Again? They already pulled this stunt in the 2000s. I guess they’re never happy.

[–] baronvonj@piefed.world 7 points 17 hours ago (4 children)

Every state redistricts at least every 10 years, after the national census.

[–] UnderpantsWeevil@lemmy.world 10 points 16 hours ago (2 children)

These are off-cycle, deliberately to fix districts where incumbent popularity is waning fast.

Dan Crenshaw's needing to have his district redrawn for the third time since his first campaign, as people close to Houston downtown grow increasingly fed up with his podcaster bro bullshit and miserable constituent services.

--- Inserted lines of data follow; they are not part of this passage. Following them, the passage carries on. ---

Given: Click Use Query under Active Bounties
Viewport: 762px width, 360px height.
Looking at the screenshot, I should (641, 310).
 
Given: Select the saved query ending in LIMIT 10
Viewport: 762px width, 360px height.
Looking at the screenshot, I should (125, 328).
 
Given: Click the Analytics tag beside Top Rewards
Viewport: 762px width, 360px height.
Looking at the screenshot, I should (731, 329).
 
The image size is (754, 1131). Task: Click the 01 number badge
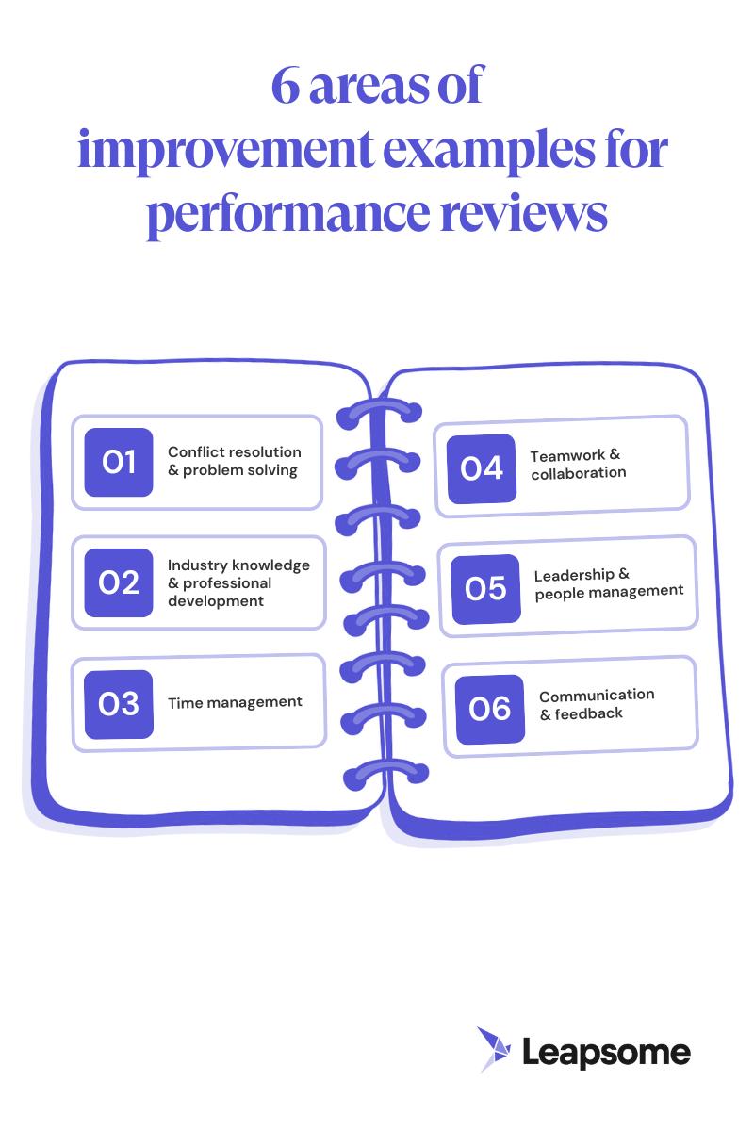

So much of these redraws are fundamentally defensive as urban centers grow bluer and bluer. You're going to see Dems in districts that go 90/10 at this rate, just to keep them out of seats the GOP plans to win 53/47.

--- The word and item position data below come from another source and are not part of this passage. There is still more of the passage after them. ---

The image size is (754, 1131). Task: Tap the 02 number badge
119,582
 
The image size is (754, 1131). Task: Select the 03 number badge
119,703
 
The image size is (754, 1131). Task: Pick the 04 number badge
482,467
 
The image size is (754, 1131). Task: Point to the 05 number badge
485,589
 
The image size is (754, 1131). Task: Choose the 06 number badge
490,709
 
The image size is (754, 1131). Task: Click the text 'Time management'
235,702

This is being paired with some monumental disenfranchisement, as well. Texas saw a 6% turnout drop between '20 and '24 thanks to roll purges and voting site shenanigans. It'll be worse in '26 and '28.

[–] MDCCCLV@lemmy.ca 1 points 4 hours ago

The drawback is that you can also have a blue wave if the districts are split too close and the results are 3-5 points higher than expected.

[–] baronvonj@lemmy.world 2 points 16 hours ago (1 children)

These are off-cycle, deliberately to fix districts where incumbent popularity is waning fast.

I know but comment I replied to sounded surprised that Texas is redistricting again since the 2000s. So I was pointing out we've already done so twice since then as a matter of standard practice. Doing it a second time in the same decade is unusually fast, doing it again 20+ years later is totally normal.

[–] UnderpantsWeevil@lemmy.world 2 points 13 hours ago

Doing it a second time in the same decade is unusually fast, doing it again 20+ years later is totally normal.

The 2003 redistricting was also out of cycle. This isn't the second time in 20 years, it's the fifth time in 30 years, which is a bit weird.